Genre: Adventure, Point and Click
System: Nintendo Switch (also on Steam (Windows, macOS & Linux) and iOS)
Developers | Publishers: Wormwood Studios | Wadjet Eye Games
Age Rating: US Mature | EU 7+
Price: US $14.99 | UK £13.49 | EU € 14,99
Release Date: March 2nd, 2022
Review code used, with many thanks to Emily Morganti PR on behalf of Wadjet Eye Games.
Primordia is a masterpiece. I wish someone would turn it into a movie so I could make my friends watch it, and they would all rave with me. (I wish!) Well, enough rapture; here’s what the fuss is about.
A Tale of Two Robots
Our story’s protagonist is Horatio, a loner robot whose peaceful isolation is broken when a menacing machine steals something precious. Aided by sarcastic sidekick Crispin, a small robot he built, Horatio seeks answers in the great city of Metropol.
Supported by great writing and voice-acting, Primordia immerses you in a world where intelligent machines have formed their own society and existential beliefs. They, too, struggle with the issues humans once had—over politics, individual rights, faith and doubt, etc.
How do we find a balance between justice and mercy? Or between individual freedom and the common good? Who is your Maker? Do your memories define you? Such questions and themes are well-executed here, rather than fumbled at.
I enjoyed both the deep conversations and the purely humorous ones. The latter kind comes courtesy of Crispin, voiced by Abe Goldfarb, whose snarky comments annoy Horatio but entertained me.
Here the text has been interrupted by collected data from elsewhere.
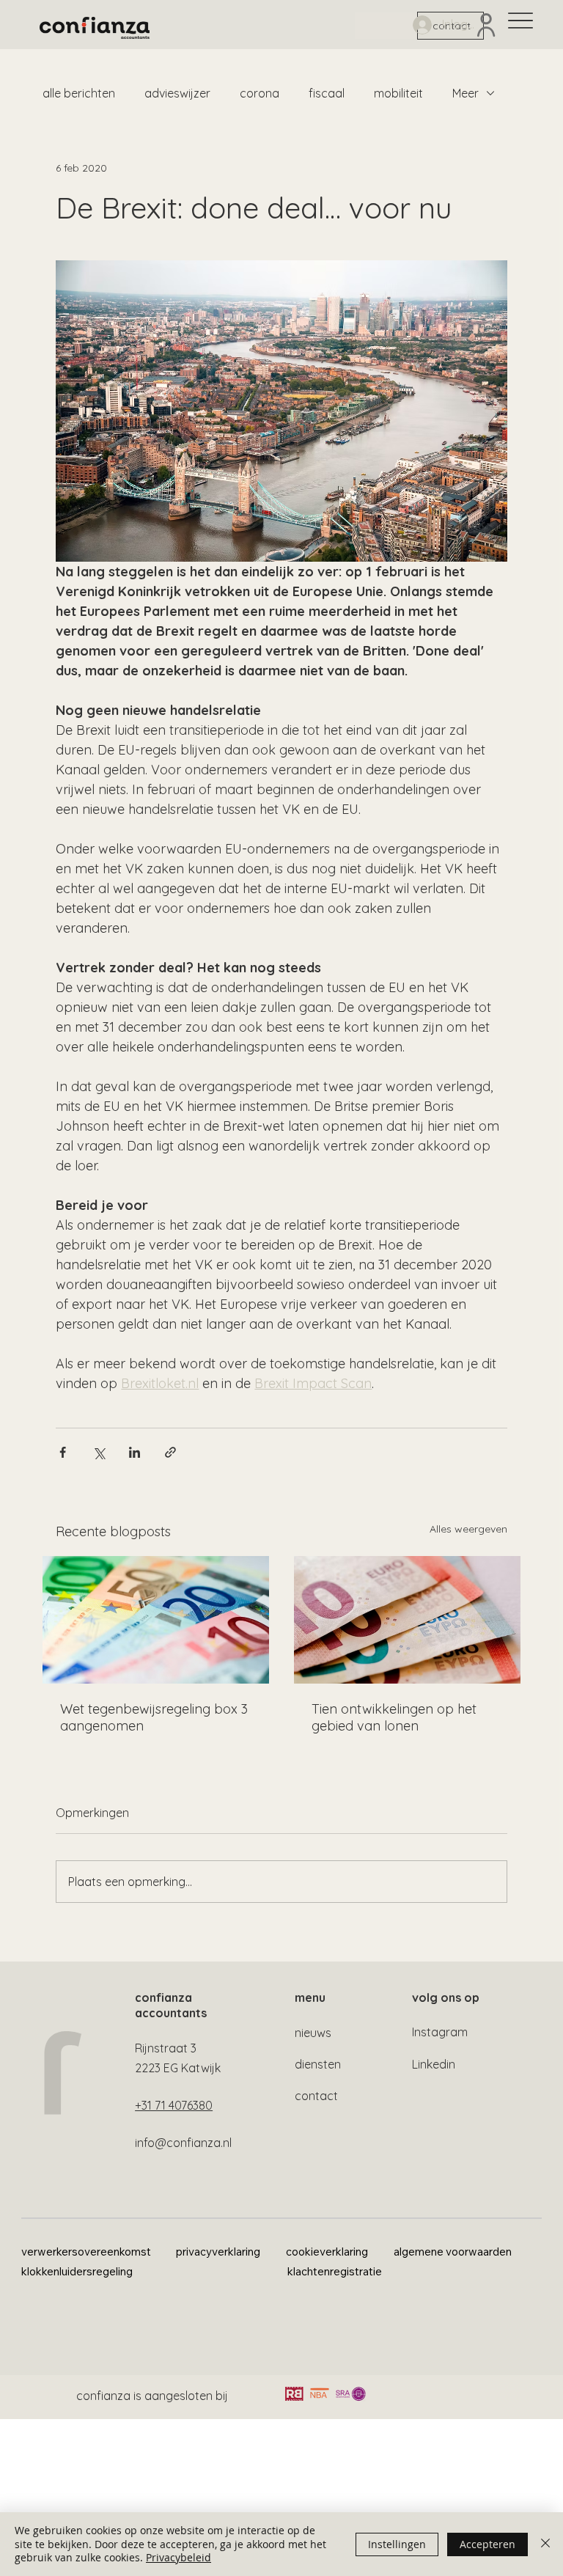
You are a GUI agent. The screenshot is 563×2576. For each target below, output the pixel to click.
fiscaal (327, 93)
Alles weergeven (468, 1528)
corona (259, 93)
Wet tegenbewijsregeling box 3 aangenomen (154, 1717)
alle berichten (79, 93)
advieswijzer (177, 93)
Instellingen (397, 2544)
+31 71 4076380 (174, 2105)
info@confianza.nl (183, 2142)
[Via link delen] (170, 1452)
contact (316, 2095)
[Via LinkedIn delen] (134, 1452)
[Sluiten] (545, 2544)
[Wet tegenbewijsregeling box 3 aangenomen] (156, 1620)
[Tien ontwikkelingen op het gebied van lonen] (407, 1620)
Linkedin (433, 2064)
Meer (465, 93)
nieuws (313, 2032)
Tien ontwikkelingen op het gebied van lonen (394, 1717)
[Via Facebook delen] (63, 1452)
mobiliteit (398, 93)
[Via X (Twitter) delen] (99, 1452)
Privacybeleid (178, 2557)
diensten (318, 2064)
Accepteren (487, 2544)
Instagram (440, 2032)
Also memorable were the talks with Ever-Faithful (a devotee to the Gospel of Man) and Primer (an ex-soldier who speaks entirely in rhyme).
The game features several endings, which is quite a bonus for a traditional point-and-click. And these are only the main endings! (One netizen counted over 20 variant endings) You can save just before the game concludes and reload to watch most of the main endings. The ones I watched were all well-written. I’d happily play through the game again to try a different ending.
I liked that puzzles stayed close to the game’s setting and themes. Many involve cobbling machine parts together, and some are actual logic puzzles.
Each play session, I was excited to see what new puzzle the game had in store. That excitement was sustained throughout my time with Primordia, even when things got tough. Solutions were usually logical, not arbitrary. This made puzzles satisfying to solve and made me think “I can figure this out,” rather than “By trial and error, I’ll eventually hit on the right answer.”
When I did get stuck, Crispin came in handy. He’s not only a great character and the game’s comic relief but also serves as a helpful hint system. Still, I had to check an online walkthrough 4 times. The game isn’t easy, but it’s not dreadfully hard either.
I spent close to 8 hours on Primordia, though you could finish it within 6 hours if you don’t get stuck.
One Button Push
I appreciate that the game doesn’t send you hunting for objects onscreen. All interactive objects can be highlighted with one button push, so time’s not wasted just because you overlooked a teeny screw or something. No time wasted on travelling through locations either, thanks to a fast-travel map.
As for controls, I didn’t even need the touchscreen. 95% of the time, I could rely on Joy-Con buttons. Instead of waving a cursor around, you can cycle between objects easily with shoulder buttons. The Switch port is just great.
I really can’t think of something bad to say about Primordia. Alright, the visual style isn’t my cup of tea and it looks a bit murky. Animations are clunky too. But none of it really mattered against the game’s merits. And bear in mind that the game is almost a decade old (first released on PC in 2012). The only thing I would change is the speed of a few conversations, which flew by rather quickly. It was usually some fascinating backstory or profound discussion which I had wanted to digest more slowly.
I couldn’t recommend this game more. Definitely check out Primordia if you like point-and-clicks, post-apocalyptic settings, or philosophical themes.
What it may lack in visual appeal, it makes up for twice over in writing. Lead voice actors Logan Cunningham (Hades and other Supergiant games) and Abe Goldfarb really bring it all to life. The characters, conversations, and well-developed themes were a delight. I enjoyed the puzzles and was thankful for a great hint system. Lastly, the Switch port is excellent.